### Given problem
Reproduce the lines below verbatim, omitting the pictures.

### Given data
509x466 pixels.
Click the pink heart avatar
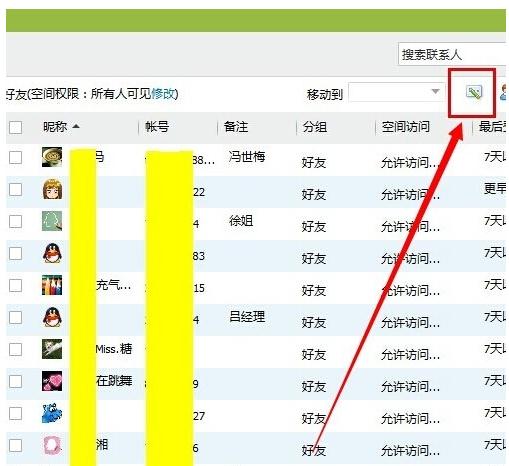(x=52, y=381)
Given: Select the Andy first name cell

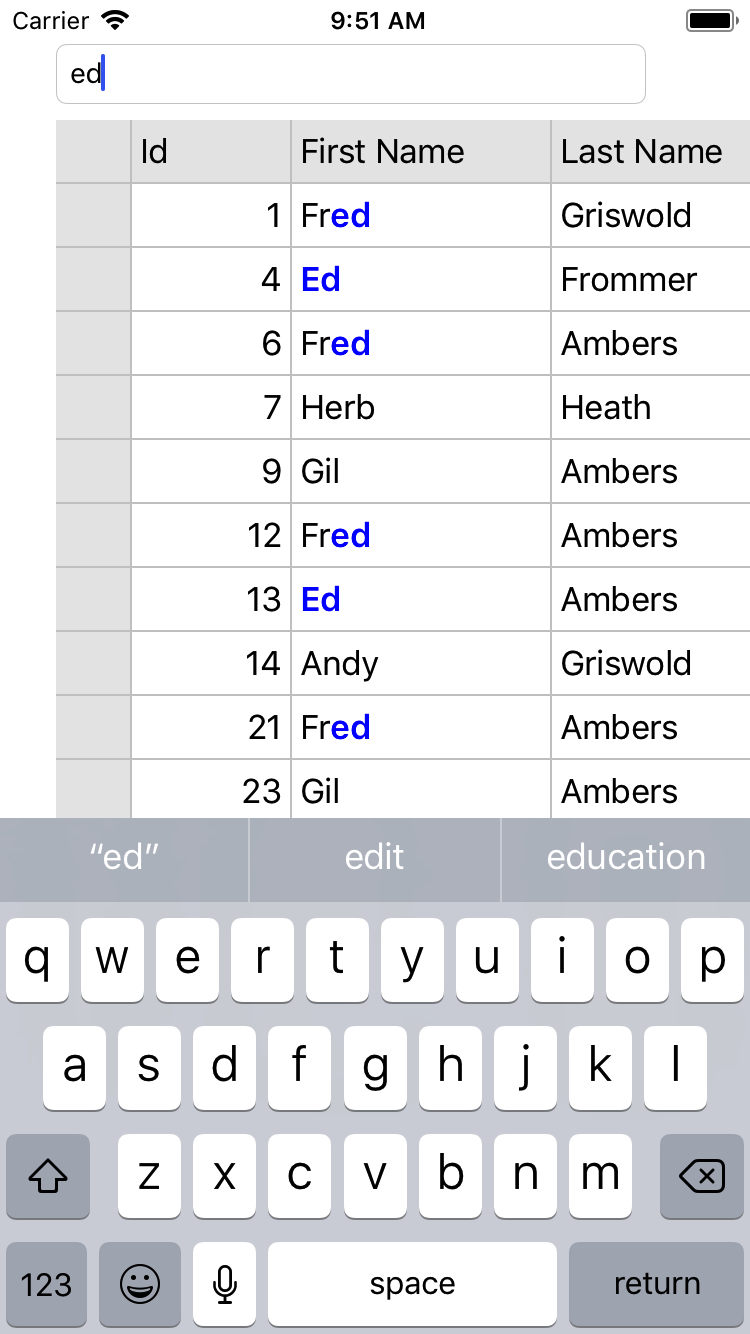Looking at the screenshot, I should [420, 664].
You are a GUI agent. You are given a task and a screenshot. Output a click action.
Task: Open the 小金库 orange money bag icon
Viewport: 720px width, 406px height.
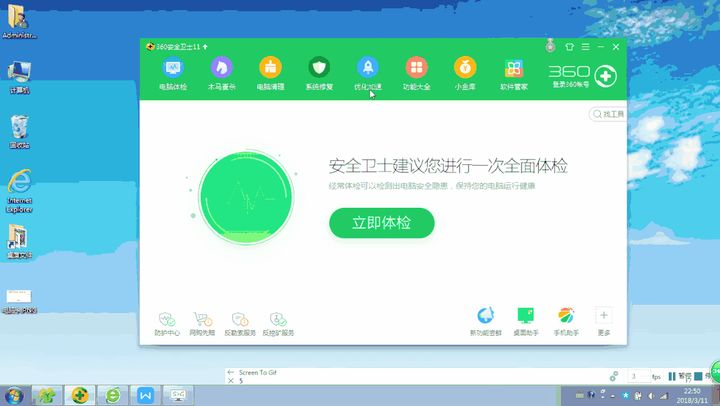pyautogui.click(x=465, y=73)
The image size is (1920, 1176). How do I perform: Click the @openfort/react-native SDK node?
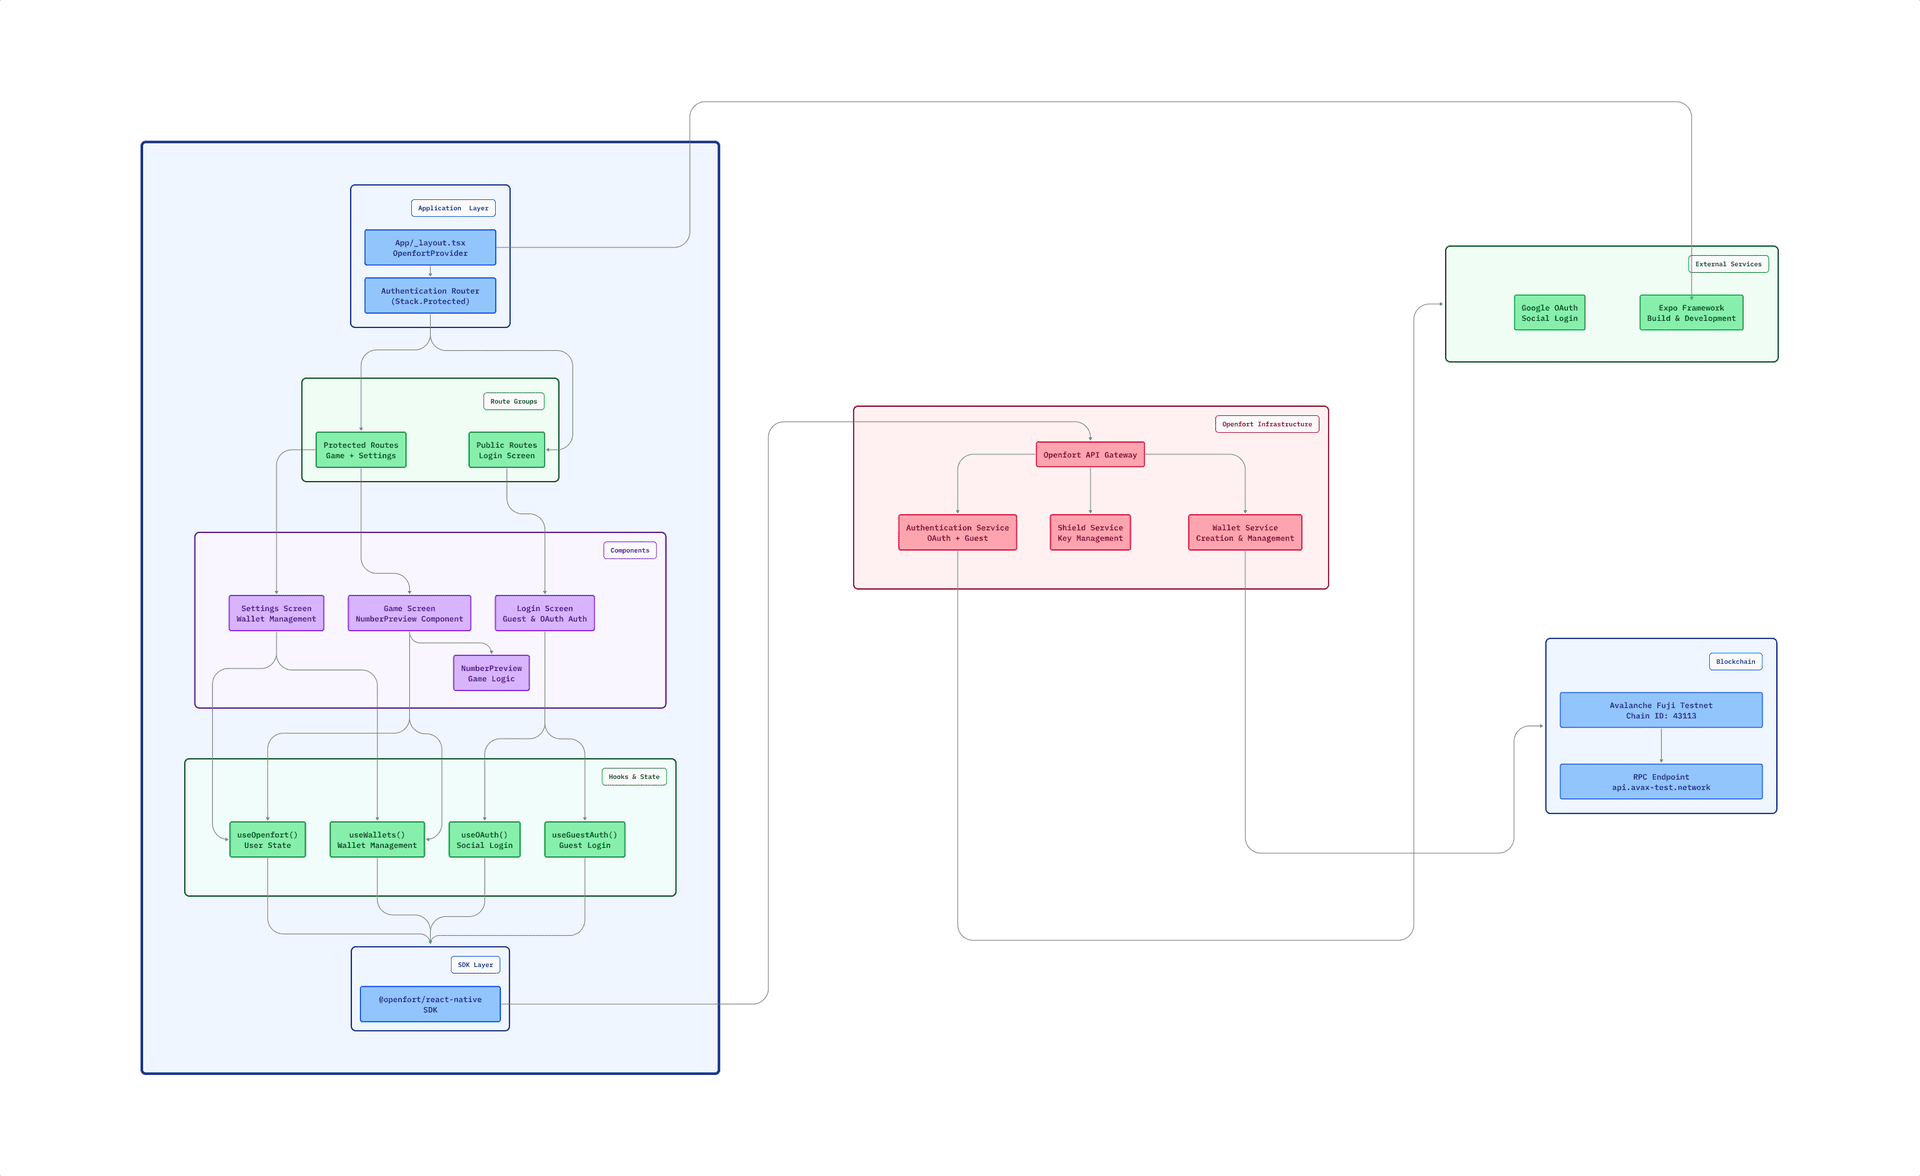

### The reply
509x466 pixels.
Click the pink heart avatar
(x=52, y=381)
Given: Select the Andy first name cell

Looking at the screenshot, I should [420, 664].
You are a GUI agent. You are given a task and a screenshot. Output a click action.
Task: Open the 小金库 orange money bag icon
Viewport: 720px width, 406px height.
pyautogui.click(x=465, y=73)
The image size is (1920, 1176). How do I perform: Click the @openfort/react-native SDK node?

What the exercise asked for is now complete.